I involved my dd (and still do) as much as possible in my chores. I get tons done, and she actually often prefers that to other activities; I guess she likes getting to do what I do.

*Unload the dishwasher - she'd hand me each item and I'd put it away.
*Laundry - she'd hand me items from the basket and I'd fold them; she'd help me carry them and/or put in the drawers, esp. things like socks that can just be thrown in; I'd hand her things one at a time from the washer for her to throw into the front-loading dryer
*Handwash dishes - I got a Kitchen Helper (like the Learning Tower but smaller) to put up at the sink and she rinses dishes with me (I just leave out knives, etc.)
*Wash windows and floors - I fill squirt bottles with water and a little vinegar, and we spray and wipe the surfaces with cloth rags - this is VERY popular with her
*sweeping/vacuuming - she has a tiny broom to push, and a popcorn popper thingy that I tell her is a vacuum, lol, and we clean the floor

I also second the outside time!! She is 100% happier outside than inside - she loves playing in the dirt, picking up leaves, etc.
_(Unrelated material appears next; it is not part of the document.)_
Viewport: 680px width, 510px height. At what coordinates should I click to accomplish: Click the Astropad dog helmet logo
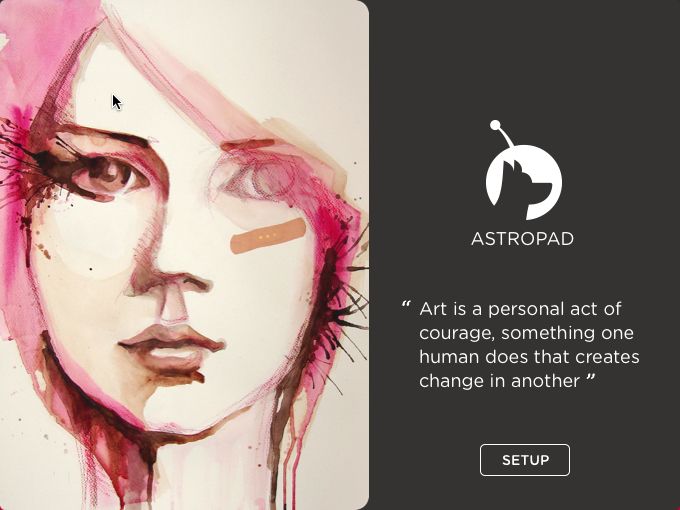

She also love tiny objects to sort, if he's past the putting things in the mouth stage - like a box of beads (with big holes, for safety), rubber bands, paper clips, whatever I have laying around to dump out and put back.

Containers to open and close, preferably something "real" - I save the shampoo bottle and rinse it out, the box of dental floss (take out the cutting part), etc.

(Soft or bouncy rubber or inflatable) balls to throw and chase and play catch with.

Books, songs to dance to


----------